Wednesday, December 30, 2009

winter thoughts


it's the end of december and the end of the decade and time to reflect on a few things. after working for 20 years on art-related publications, i find it almost impossible to write without an image or two to give it credibility.

the barn is well stocked with split black cherry firewood and the slender poles await the saw. those are the remains of the round corral that the cowbow manque' across the road built. when finally the big collapsed barn was taken down in september, several of us scavenged wood, as most of it was just being burned up in fires night and day. now we have a different view from the front of our house, a long view across the fields to the distant forest.

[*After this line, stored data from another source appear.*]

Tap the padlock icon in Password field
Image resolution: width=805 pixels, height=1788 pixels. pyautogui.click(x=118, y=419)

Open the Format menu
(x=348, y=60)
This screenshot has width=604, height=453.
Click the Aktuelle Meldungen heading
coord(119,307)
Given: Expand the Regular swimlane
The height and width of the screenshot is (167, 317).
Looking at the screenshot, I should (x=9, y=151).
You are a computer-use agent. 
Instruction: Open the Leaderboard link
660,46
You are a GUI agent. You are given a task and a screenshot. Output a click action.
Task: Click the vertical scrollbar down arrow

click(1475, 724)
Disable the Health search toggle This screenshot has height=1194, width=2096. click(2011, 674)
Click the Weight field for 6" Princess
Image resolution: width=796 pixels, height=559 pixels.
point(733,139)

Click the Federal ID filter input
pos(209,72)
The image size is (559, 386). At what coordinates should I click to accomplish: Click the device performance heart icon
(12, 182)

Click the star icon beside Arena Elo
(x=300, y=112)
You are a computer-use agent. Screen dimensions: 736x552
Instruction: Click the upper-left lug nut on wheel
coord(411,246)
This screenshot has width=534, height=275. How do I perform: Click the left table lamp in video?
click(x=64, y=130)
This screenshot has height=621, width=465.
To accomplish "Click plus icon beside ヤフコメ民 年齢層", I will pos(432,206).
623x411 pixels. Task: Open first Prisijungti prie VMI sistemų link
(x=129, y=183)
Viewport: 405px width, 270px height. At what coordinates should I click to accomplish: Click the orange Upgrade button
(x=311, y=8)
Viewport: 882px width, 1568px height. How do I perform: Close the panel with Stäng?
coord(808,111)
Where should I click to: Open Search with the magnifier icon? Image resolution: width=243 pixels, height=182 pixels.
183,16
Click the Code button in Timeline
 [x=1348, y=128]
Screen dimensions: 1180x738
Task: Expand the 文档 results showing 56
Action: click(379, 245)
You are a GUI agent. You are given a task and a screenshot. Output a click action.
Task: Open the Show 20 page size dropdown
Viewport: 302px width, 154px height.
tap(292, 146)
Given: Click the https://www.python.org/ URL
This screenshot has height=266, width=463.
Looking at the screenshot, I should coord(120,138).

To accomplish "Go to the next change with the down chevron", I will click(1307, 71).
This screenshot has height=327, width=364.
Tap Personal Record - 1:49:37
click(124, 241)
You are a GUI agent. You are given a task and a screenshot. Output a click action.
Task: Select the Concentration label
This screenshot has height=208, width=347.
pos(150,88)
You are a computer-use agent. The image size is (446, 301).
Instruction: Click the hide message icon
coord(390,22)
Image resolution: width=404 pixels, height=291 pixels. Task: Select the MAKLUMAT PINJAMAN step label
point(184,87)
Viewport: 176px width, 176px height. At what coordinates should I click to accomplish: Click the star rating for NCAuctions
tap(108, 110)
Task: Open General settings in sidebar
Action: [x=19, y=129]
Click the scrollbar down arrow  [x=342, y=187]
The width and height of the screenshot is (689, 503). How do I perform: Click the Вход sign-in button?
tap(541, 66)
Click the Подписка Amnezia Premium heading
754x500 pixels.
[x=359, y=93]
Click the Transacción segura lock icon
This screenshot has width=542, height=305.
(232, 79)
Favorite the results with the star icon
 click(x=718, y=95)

we're hoping that the shed on the right will collapse on its own, leaving only the shabby deteriorating house across the road. it has been suggested that the most useful future for the house would be to donate it to the volunteer fire department for practice.

the work i did this summer on nine different assessments for the huron river watershed's bio-reserve project was so interesting and i learned so much from the truly experienced scientists on the project. of the nine sites , only one area was really quite pristine and happily it is near here a few miles to the west on six mile road. most of it is wet forest, a flood plain along a winding creek, and there were almost no invasive species. we found a stand of endangered wildflowers, the brilliant blue closed gentian. we hope that the owners will be interested in preserving it with a conservation easement.

but the other eight sites were less encouraging. some were abandoned agricultural fields with solid monotypic stands of autumn olive, canada thistle, goldenrod or, worse, wild parsnip. some were second-growth forests with a ground cover of garlic mustard, which eliminates native spring wildflowers like trillium, bloodroot, and may apple. others were over-grazed and full of spotted knapweed. a well-established hardwood forest was flooded as the result of a large virtually abandoned housing development adjacent that changed the flow of water onto the neighbor's land, killing the trees and plants.

the organizers of the bioreserve project assured me that there were many promising sites among the 80-some surveyed; the degraded ones i'd seen were just a coincidental luck of the draw.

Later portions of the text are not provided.